**Source**

________

How Did You Last Validate Your Skill?
You finished writing a skill, triggered it manually a couple of times, the output looked reasonable — and then you shipped it.
That's probably the full validation workflow for most people. Slightly embarrassing to admit, but true. We write unit tests and run CI for regular code. But when it comes to Skills, we somehow regress to the era of "going by feel."
The problem isn't laziness. The problem is we don't have a clear picture of how Skills quietly fail — and we don't have a shared vocabulary for what "good" even means.
This article addresses both. First, we'll map out the failure paths. Then we'll use that failure map to reverse-engineer a validation system.
How Do Skills Fail?
Before talking about how to test, let's think through what can go wrong. Skill failures typically follow four paths — and they tend to be quiet. No loud errors, just results that are "a bit off."
Path 1: The Skill Never Triggered
This is the most invisible failure. The user said "format my code," but the Agent never invoked your code-formatting Skill — it just used its own knowledge to make some changes that seemed reasonable.
The root cause is usually a vague description field in SKILL.md. Too broad and it conflicts with other Skills; too narrow and it misses a wide range of legitimate triggers. The tricky part: this failure is nearly impossible to catch in manual testing, because you test using the most canonical trigger phrases, while real users express the same intent in a thousand different ways.
Path 2: Triggered, But the Task Wasn't Completed
The Skill was invoked, tools were called, but the job didn't get done. Maybe three files were supposed to be created and only two were. Maybe a migration script started but exited early.
This is Outcome failure — the most direct and impactful type. Users see the result. If the result is wrong, the Skill might as well not exist.
Path 3: The Right Result, the Wrong Path
This one is subtler. The final output looks fine, but the execution path was wrong: the wrong tools were called, the steps happened out of order, or the Agent took a long detour to get there.

________

**Dataset content**

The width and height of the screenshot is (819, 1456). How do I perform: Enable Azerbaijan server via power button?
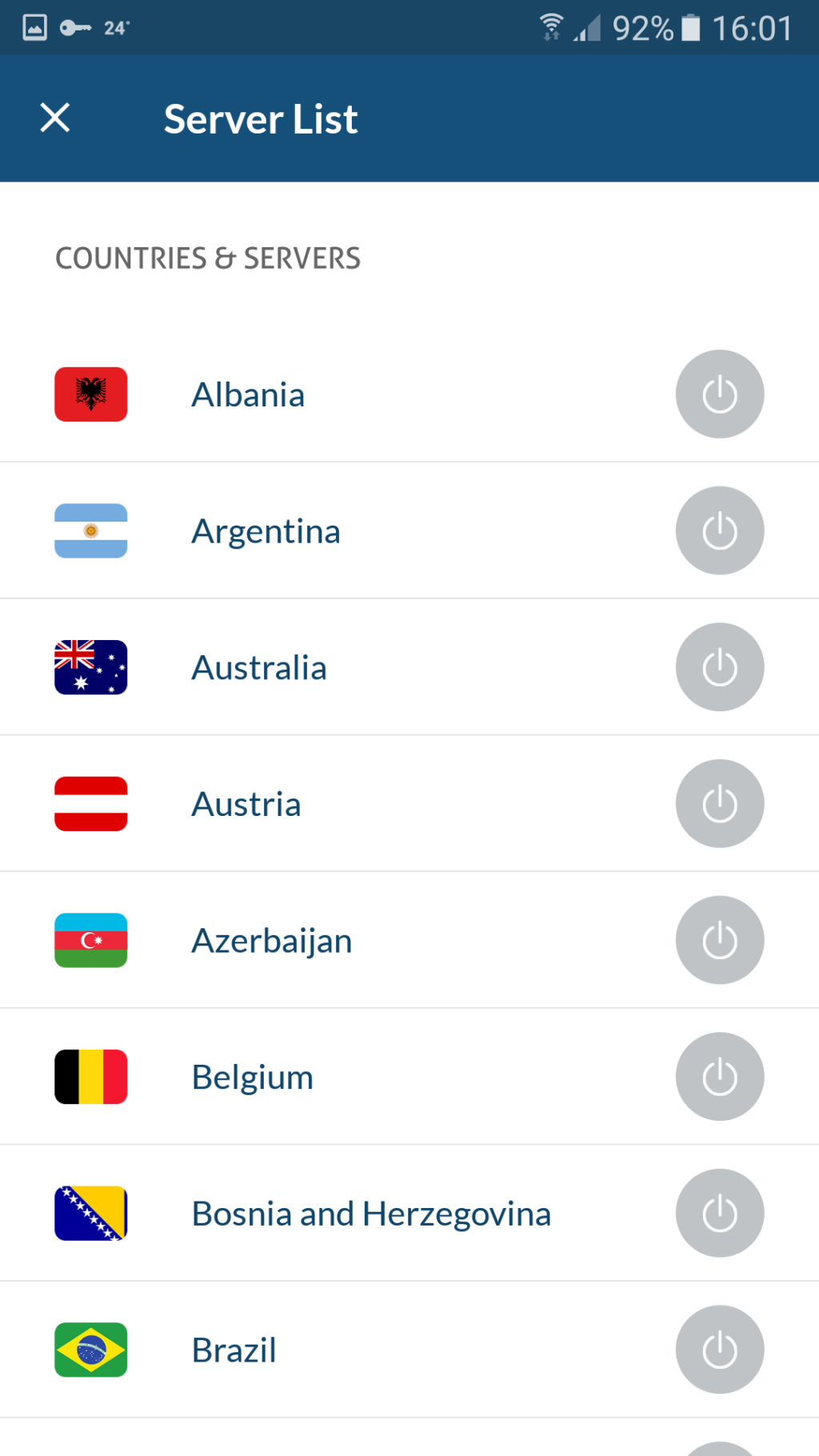[x=719, y=941]
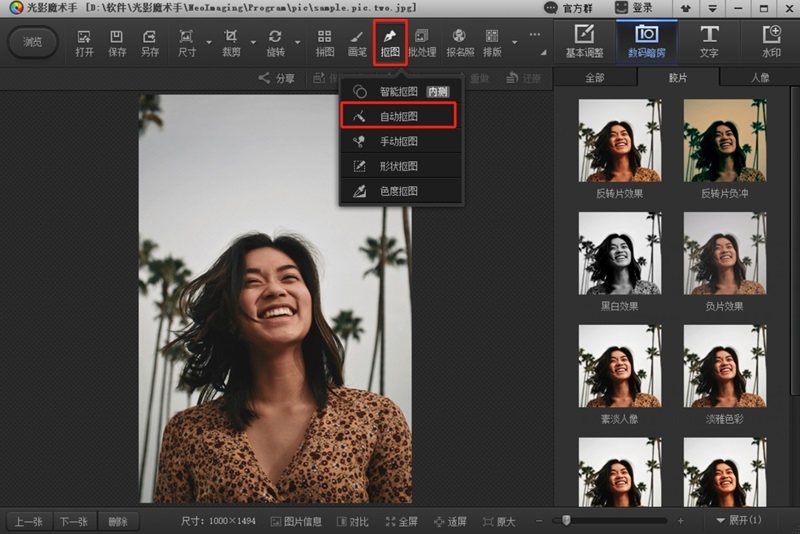Click the 水印 (Watermark) icon
The height and width of the screenshot is (534, 800).
771,41
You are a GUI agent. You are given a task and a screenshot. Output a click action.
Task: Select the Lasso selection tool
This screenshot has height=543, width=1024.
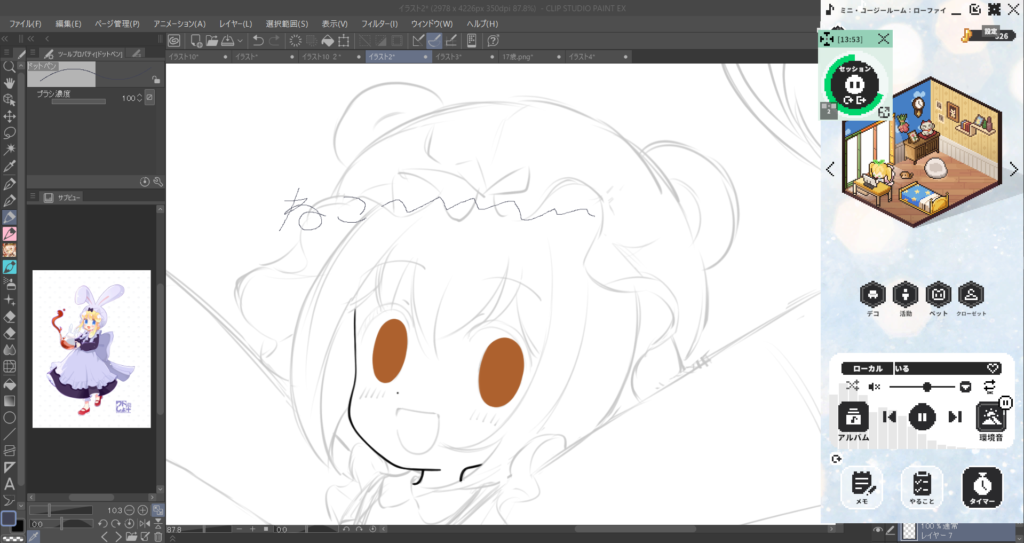coord(9,132)
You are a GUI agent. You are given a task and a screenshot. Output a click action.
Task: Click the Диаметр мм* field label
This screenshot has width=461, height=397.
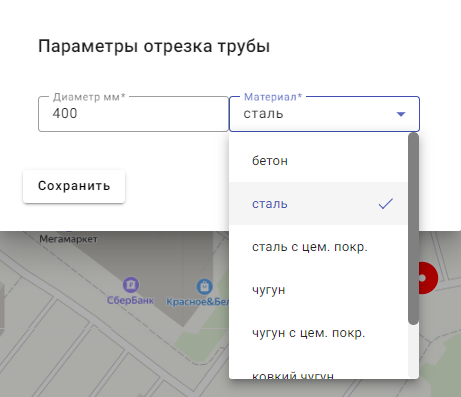pyautogui.click(x=89, y=97)
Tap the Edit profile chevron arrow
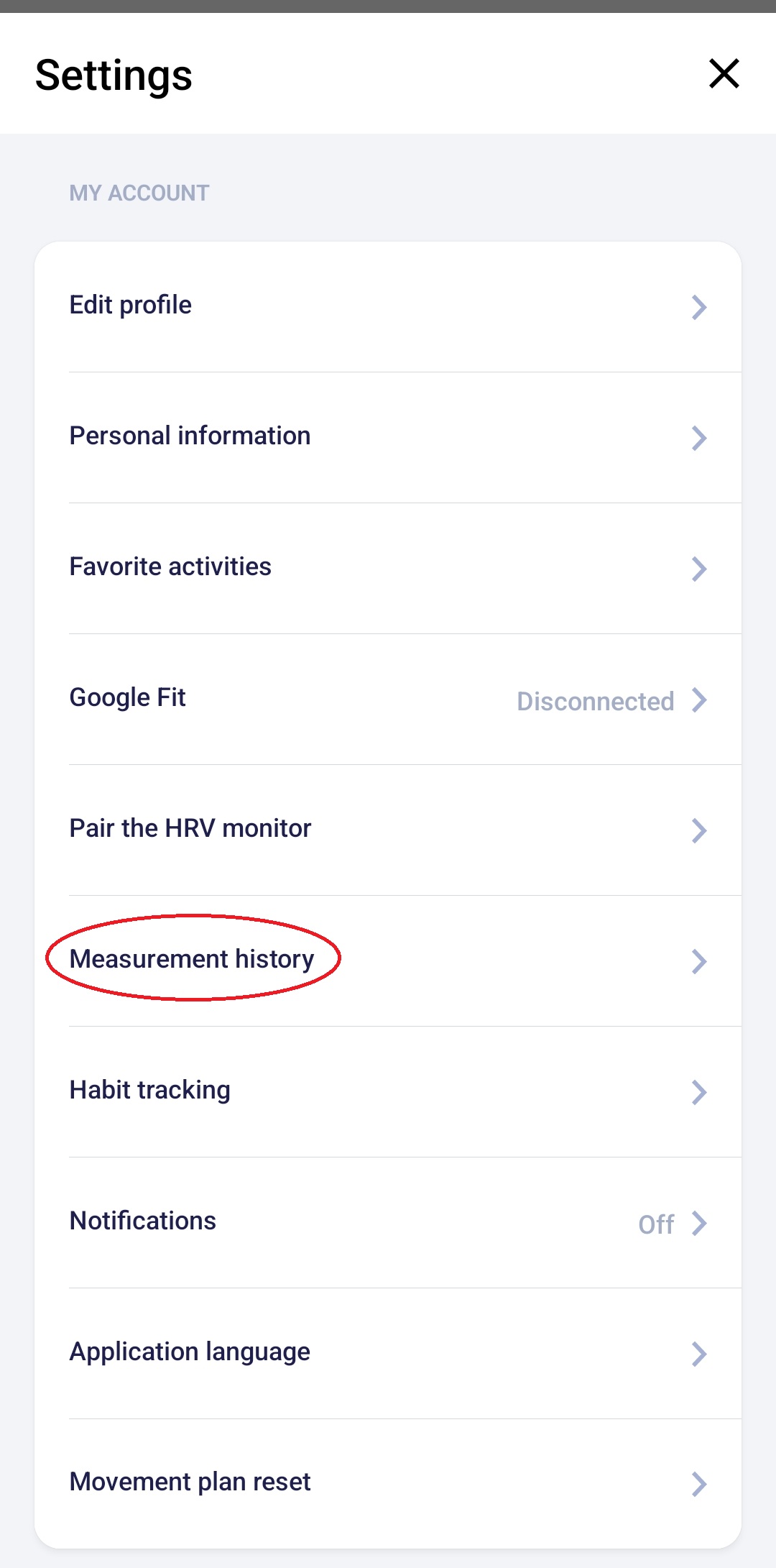 [x=698, y=308]
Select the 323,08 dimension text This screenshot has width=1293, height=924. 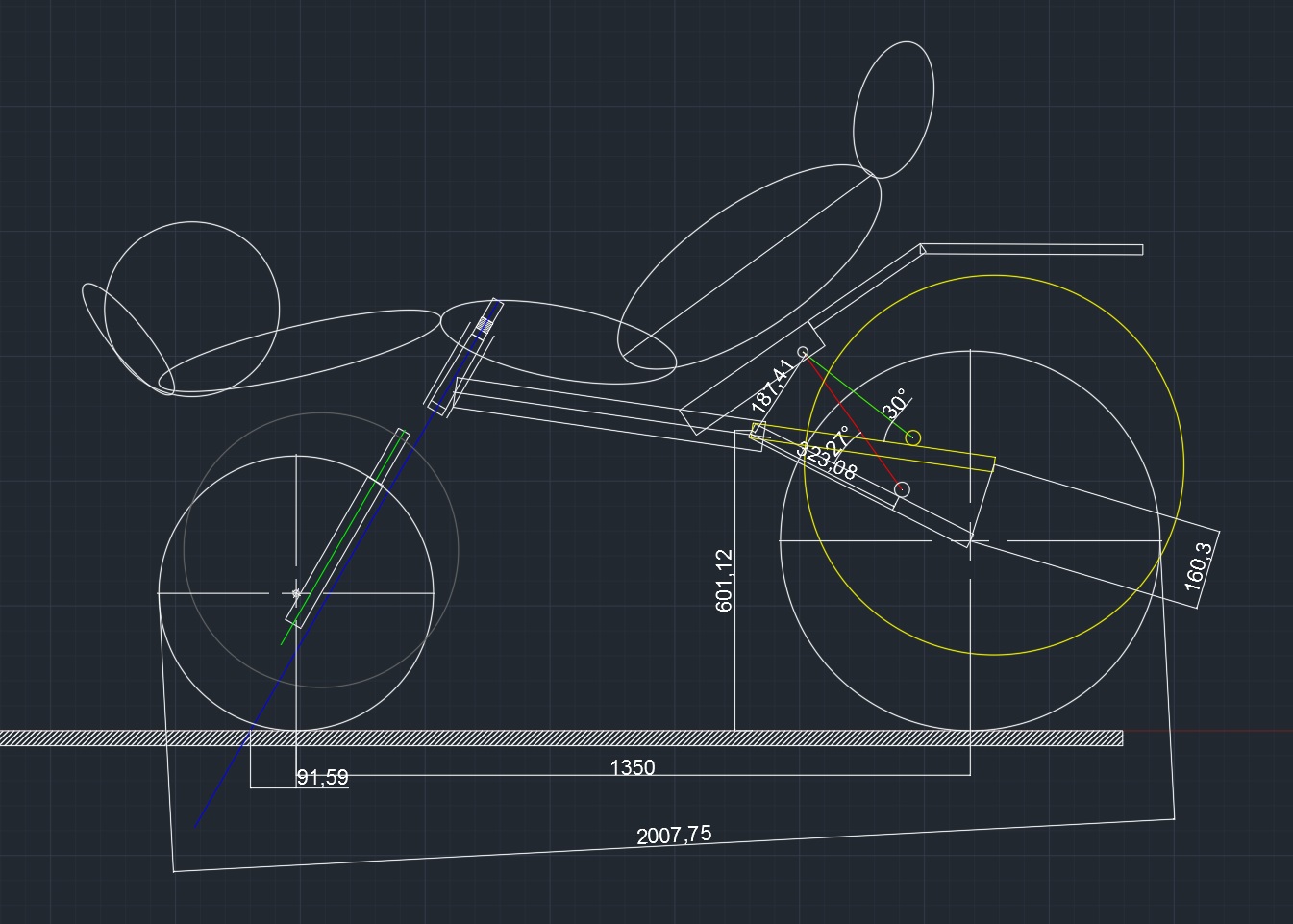click(829, 463)
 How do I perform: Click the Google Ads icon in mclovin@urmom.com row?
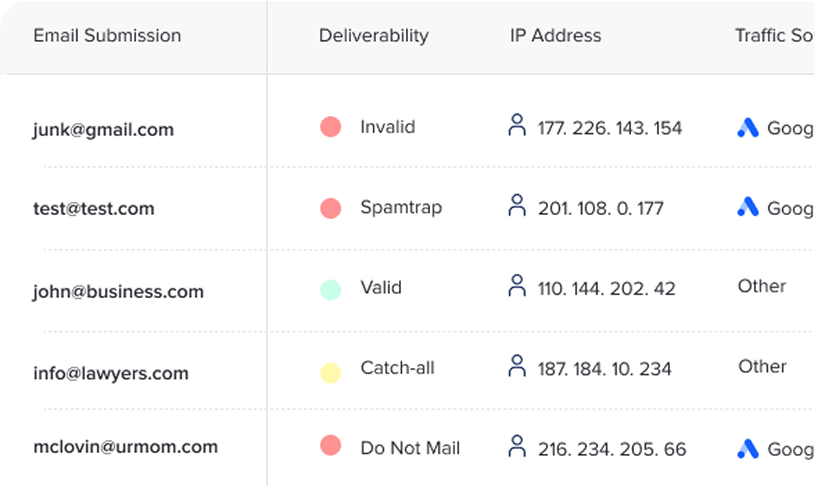click(748, 448)
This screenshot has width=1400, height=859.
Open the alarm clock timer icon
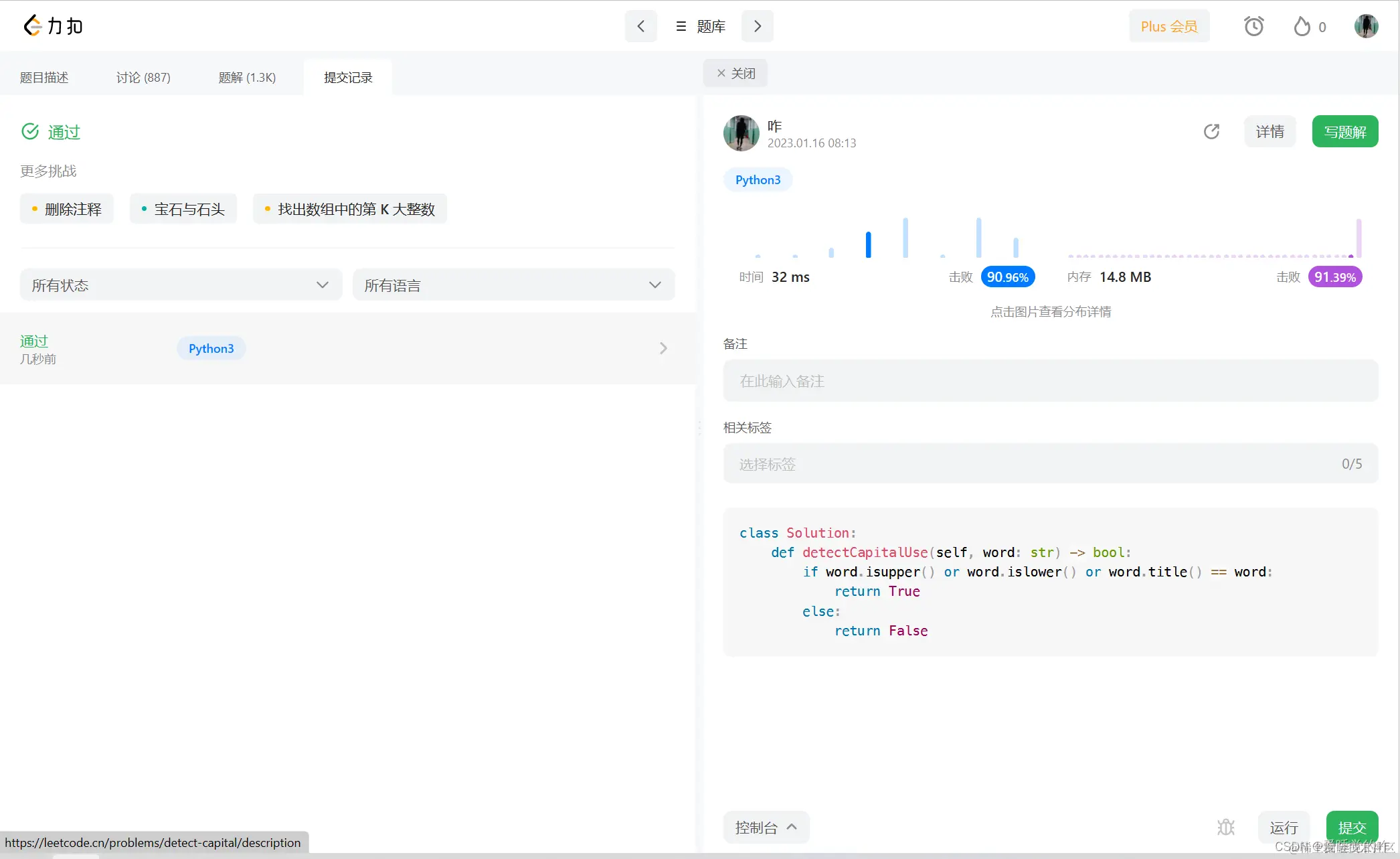(x=1253, y=26)
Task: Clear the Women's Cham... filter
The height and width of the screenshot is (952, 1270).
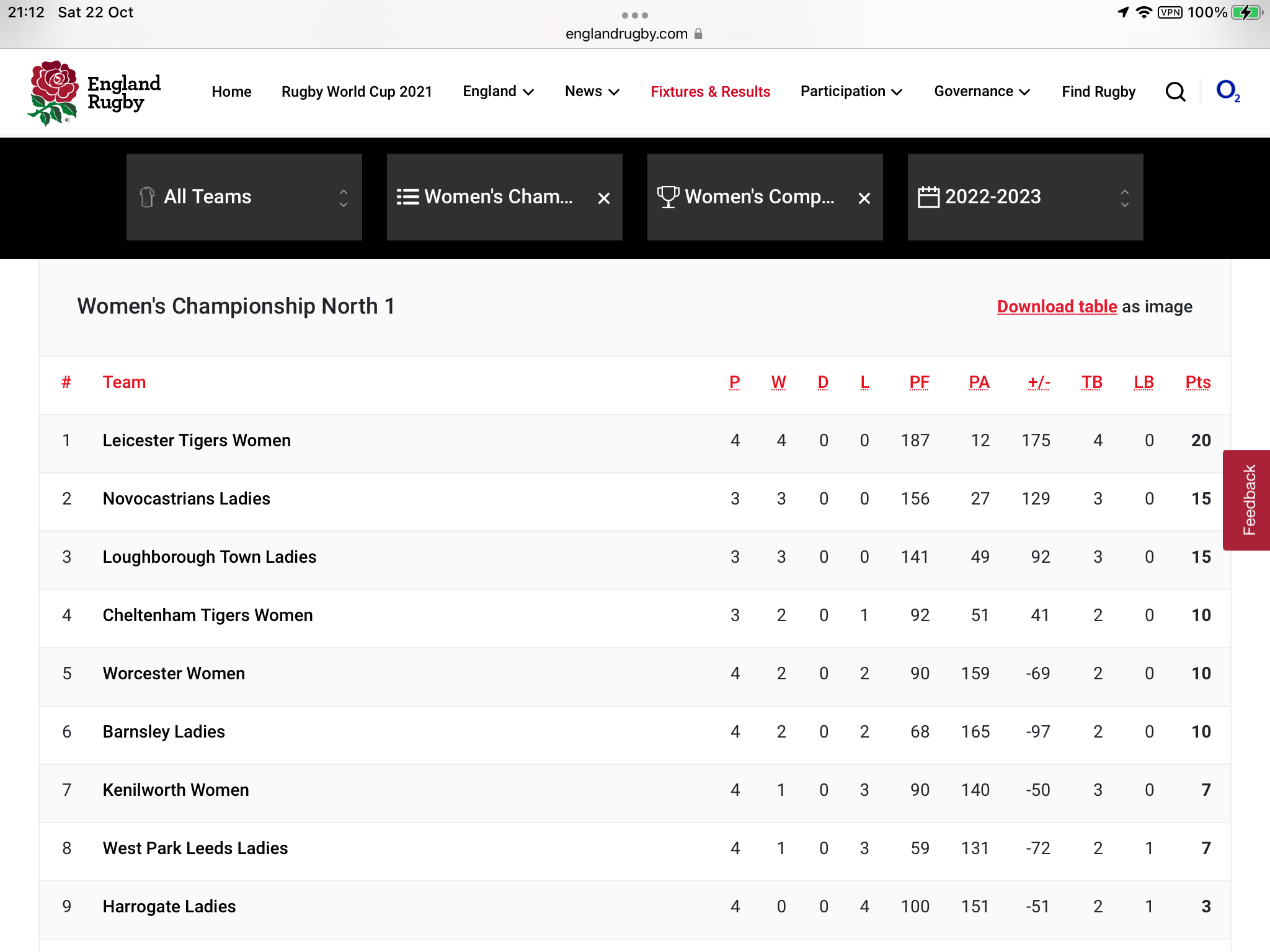Action: [x=604, y=198]
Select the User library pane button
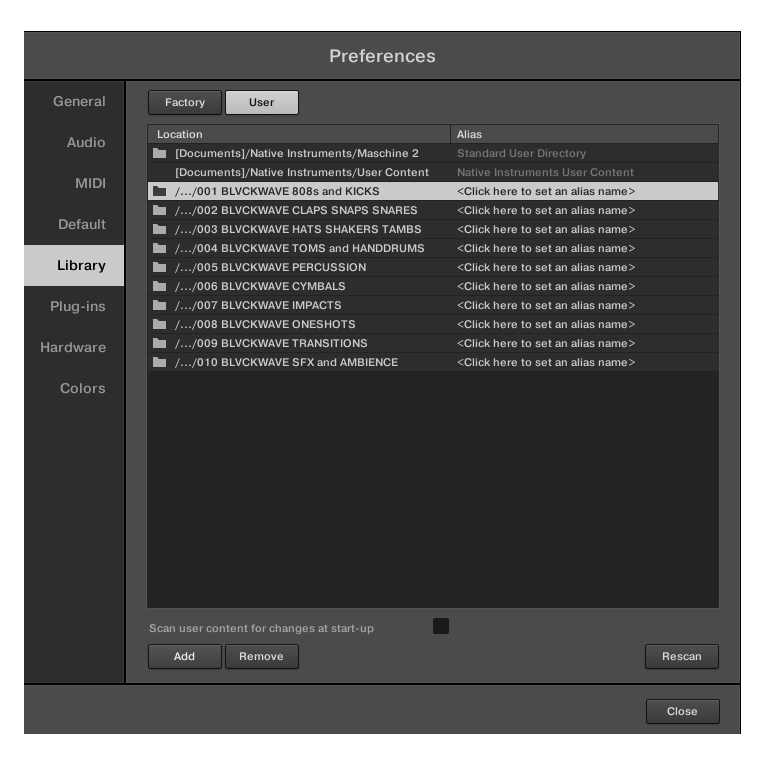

________

**Directive 1**
Reproduce the passage of the skill-validation article from "Path 2: Triggered, But" to "well not exist.".
**Directive 2**
Answer these questions using the skill-validation article:
(a) How many paths do Skill failures typically follow?
(b) Which field in SKILL.md is usually the root cause when a Skill never triggers?
(c) What type of failure does the article call the case where the Skill is triggered but the task is not completed?

**Exercise answer 1**
Path 2: Triggered, But the Task Wasn't Completed
The Skill was invoked, tools were called, but the job didn't get done. Maybe three files were supposed to be created and only two were. Maybe a migration script started but exited early.
This is Outcome failure — the most direct and impactful type. Users see the result. If the result is wrong, the Skill might as well not exist.

**Exercise answer 2**
(a) Four.
(b) The description field.
(c) Outcome failure.